[Provided material]

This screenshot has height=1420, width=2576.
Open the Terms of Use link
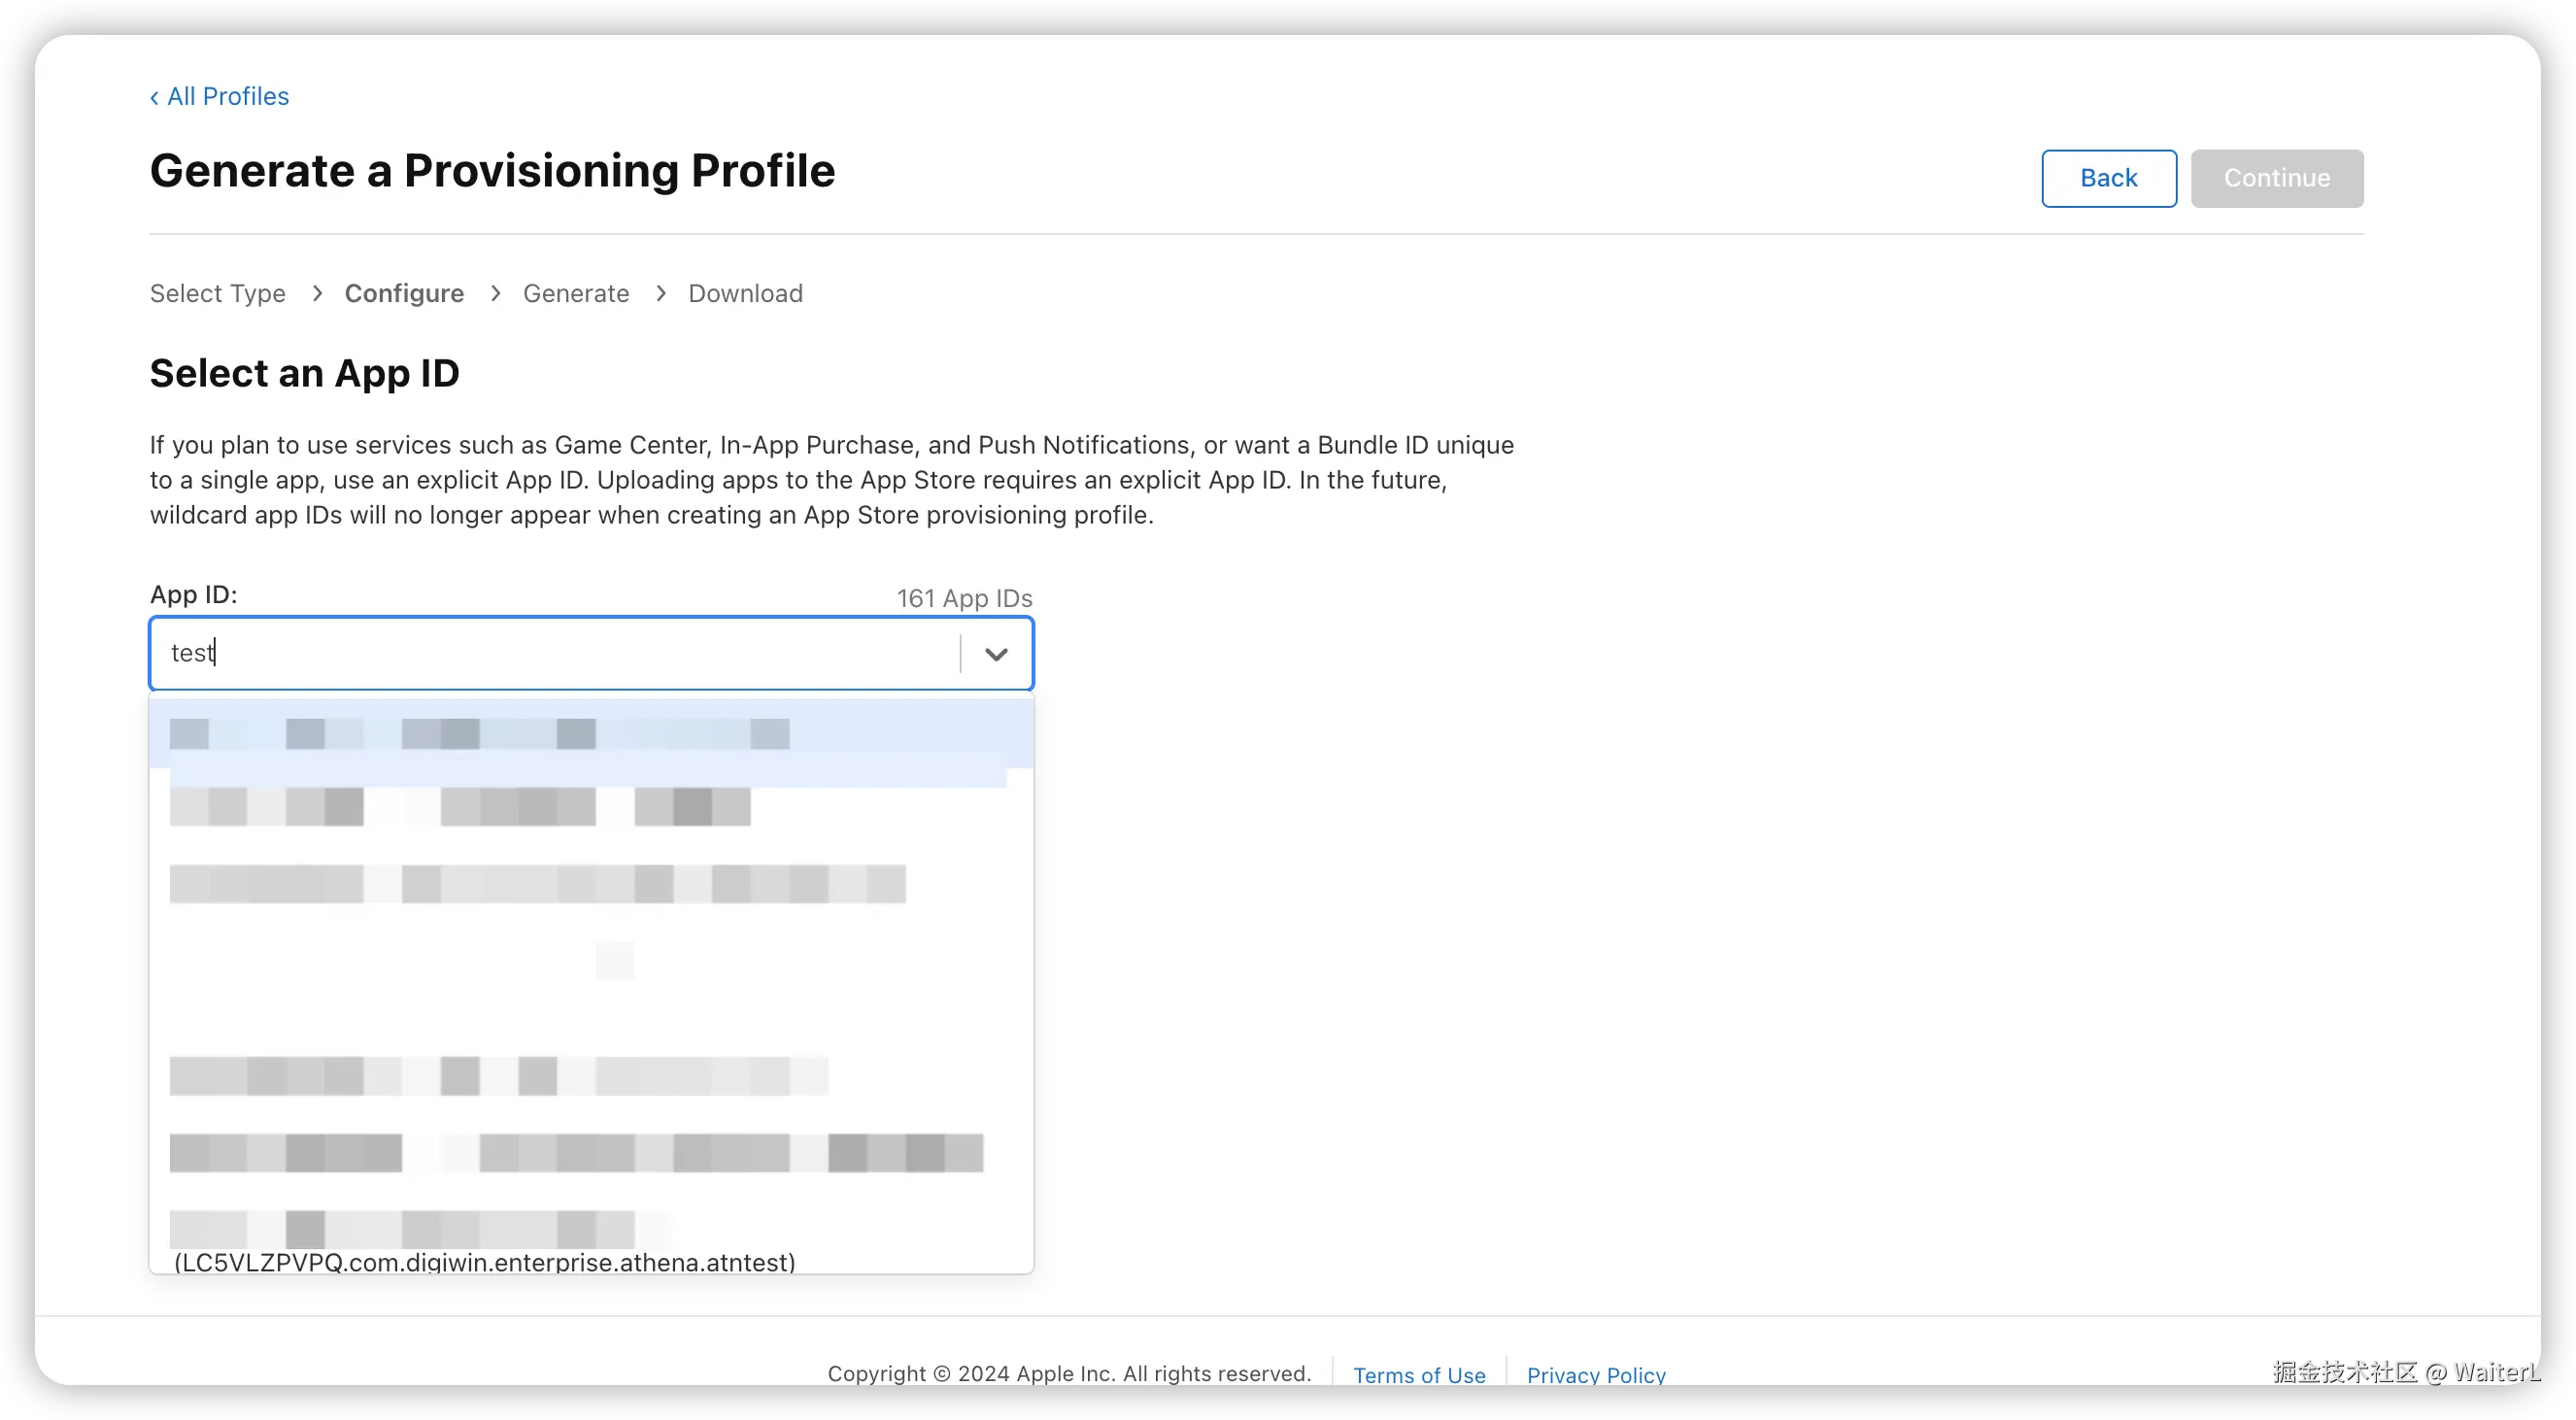pyautogui.click(x=1418, y=1374)
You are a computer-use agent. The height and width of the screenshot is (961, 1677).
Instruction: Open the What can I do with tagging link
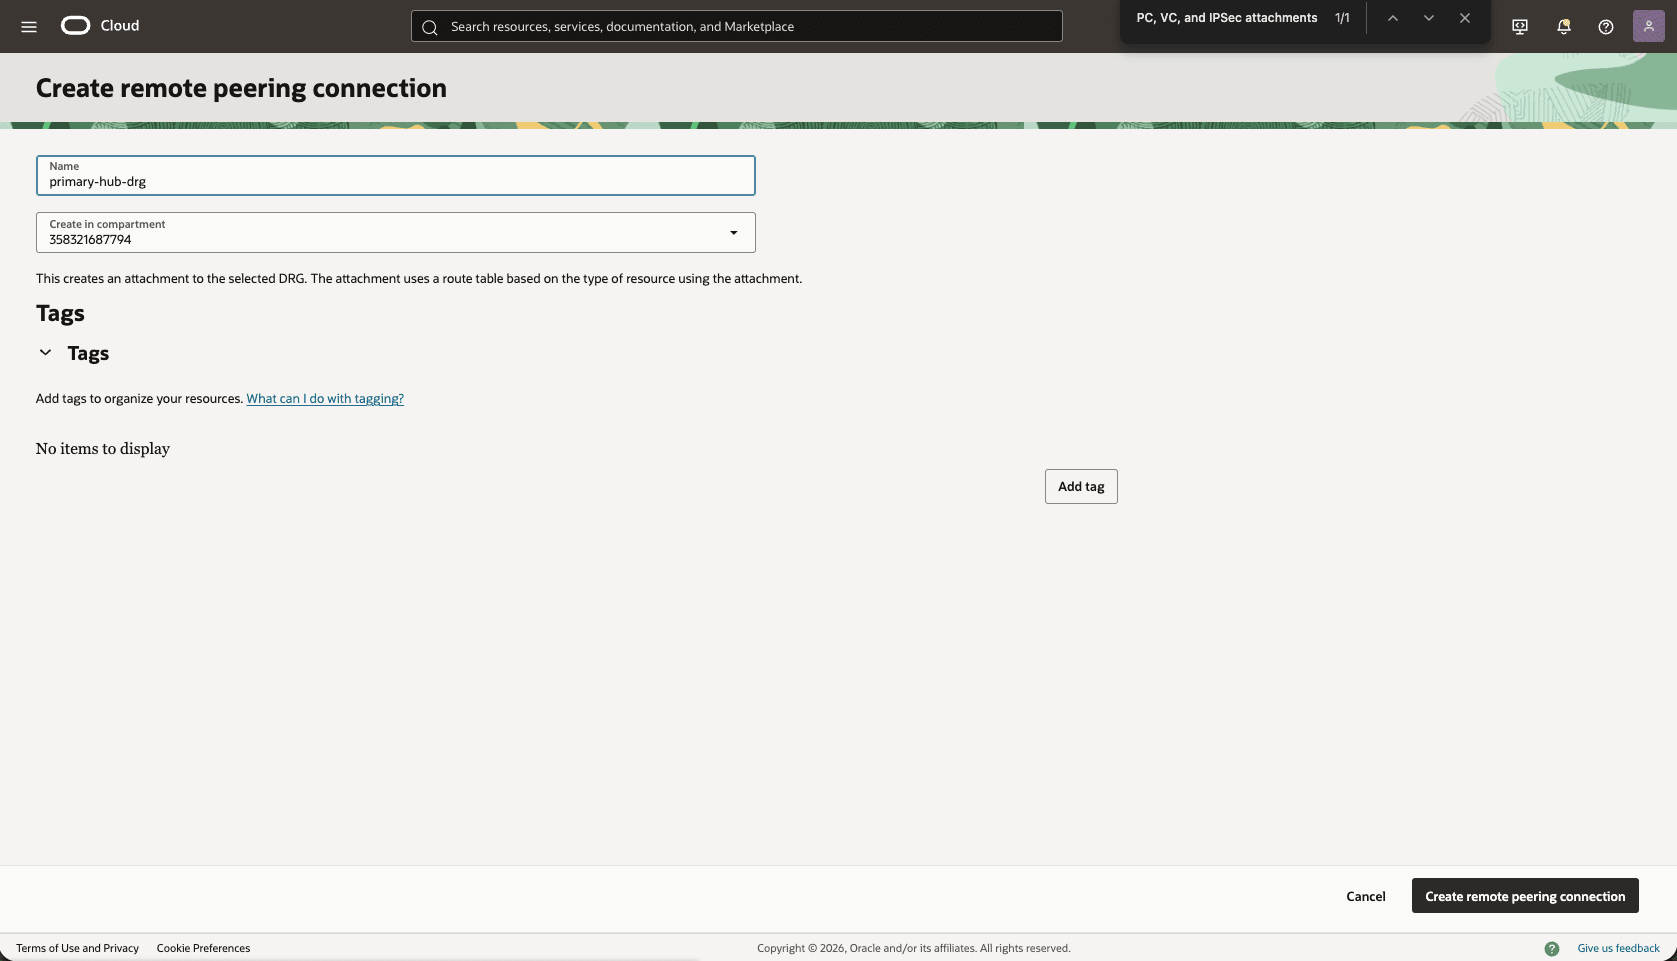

[/Provided material]

__Exercise details__: Output, exactly and only: the line containing "You are a computer-use", the last line of the listing above, and every line in between. Leave the pictures out.

__Result__:
You are a computer-use agent. The height and width of the screenshot is (961, 1677).
Instruction: Open the What can I do with tagging link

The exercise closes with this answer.